Part III of this volume, “On Writing,” chronicles the powerful interest in narrative that has lurked behind all my professional writing, has inserted itself from time to time in my texts, and ultimately, in later years, has taken over altogether.

Although I can trace my attraction to literature to my earliest years, there was a specific moment in my education that brought home to me the power of narrative. In my first two years of medical school I had performed well enough in my basic science classes. A diligent student, I was always near the top of my class but performed mechanically with no passion for any part of a scientific medical curriculum. As a third year student I took a psychiatry clerkship and was assigned my first patient. Though I’ve long since forgotten her name, I remember her well: a young, depressed, freckled-faced lesbian with long red braids carelessly bound with thick rubber bands.

I was extremely uncomfortable in our initial meeting. It was obvious to both of us that I knew next to nothing about psychiatry. Perhaps that was a help; she was highly distrustful of my field (rightly so—those were the days when homosexual acts were illegal, and she would have been officially diagnosed as a sexual deviant). And not only was I ignorant about psychotherapy: I also knew nothing at all about lesbians aside from one titillating passage in Proust where Swann spied on two women making love.

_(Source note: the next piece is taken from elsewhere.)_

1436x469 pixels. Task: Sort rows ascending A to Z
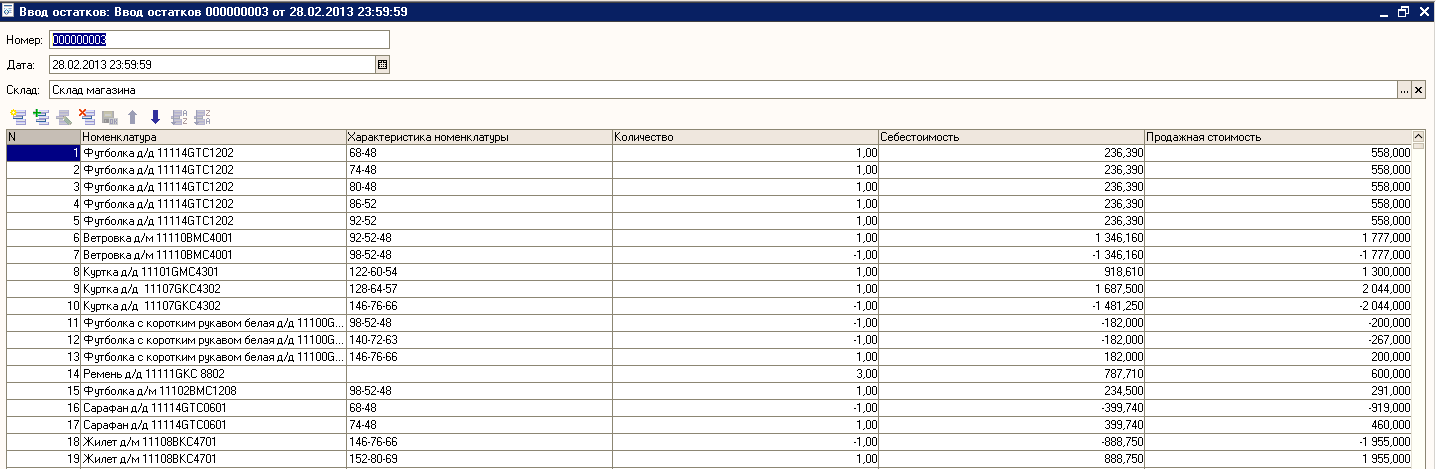tap(180, 117)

What could I possibly offer her? All I could do, I ultimately decided, was to allow her to be my guide and to explore her world as best I could. Her previous experience with men had been horrendous, and I was the first of my sex to listen, respectfully and attentively, to her. Her story touched me. I thought about her often between our meetings, and over the weeks we developed a tender, even loving, relationship. She seemed to improve rapidly. How much of her improvement was real? How much of it was a reward for listening and caring? I never knew.

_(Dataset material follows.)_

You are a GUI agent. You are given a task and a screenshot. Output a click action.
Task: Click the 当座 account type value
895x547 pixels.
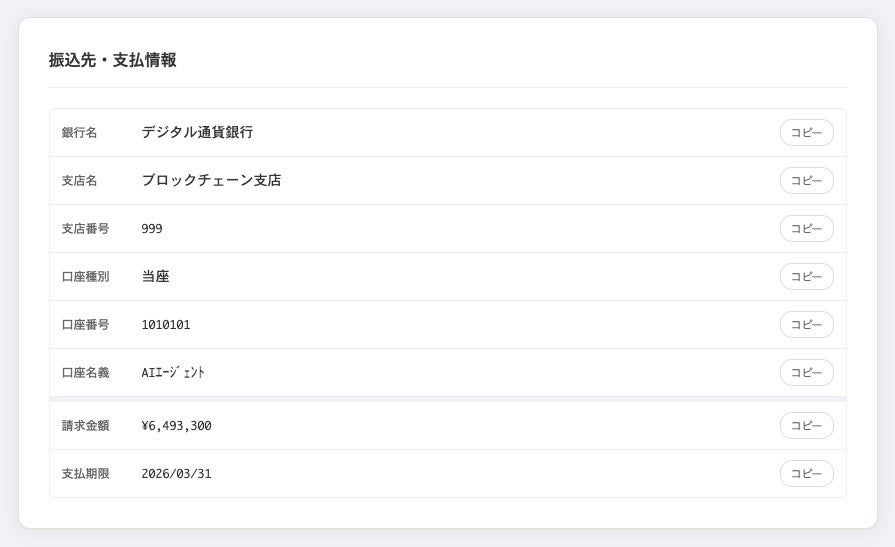coord(155,277)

All psychiatric students were asked to present a case at the weekly case conference. When my turn came I looked around the room in terror at my audience of psychiatric faculty as well as several luminaries of the Boston Psychoanalytic Institute. Finally I screened them out of mind, gulped, and began. That was forty years ago. I remember little of the conference aside from the stillness and deep silence in the conference room as I told them about my meetings with my patient and the development of our loving feelings toward each another. No one moved or took notes, and in the ensuing discussion, each participant psychiatrist seemed oddly at a loss for words. To my astonishment many offered lavish, even embarrassing, praise for my presentation; others simply commented that my presentation spoke for itself and nothing more needed to be said.

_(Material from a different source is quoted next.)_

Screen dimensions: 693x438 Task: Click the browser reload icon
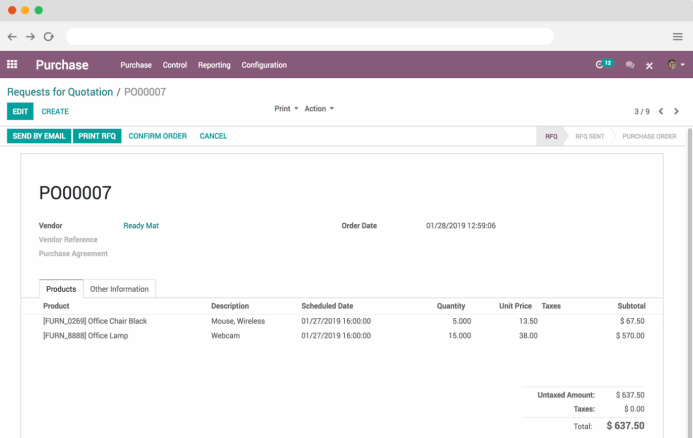48,36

My experience in that conference was an epiphany—a moment of sudden, deep, clarifying insight. How had I evoked such interest from that distinguished audience? Certainly not by displaying any grasp of theory. Nor by describing a course of systematic effective therapy. No, what I had done was something quite different: I had conveyed the essence of my patient and our relationship in the form of an interesting story. I had always known how to tell stories and now I believed I had found a way to put that ability to good use. I walked out of that conference forty years ago certain that psychiatry was my calling. And certain, too, that in some manner, as yet unknown, my particular contribution to psychiatry would be as a storyteller.

Aside from the many section introductions and three new essays on narrative, the text of this volume is excerpted from published books and articles and edited for brevity, readability, and continuity. I have been blessed with the opportunity to work on this project with my son, Ben Yalom, a writer and editor extraordinaire. He has edited this volume from inception to finish, and I am deeply indebted to him for his expert advice in the organization of this volume, for the content of the introductions, and for the selection and editing of the excerpts. I am also grateful to my publishers at Basic Books: Joann Miller for suggesting this volume, and Gail Winston and John Donatich for supporting the project to the finish.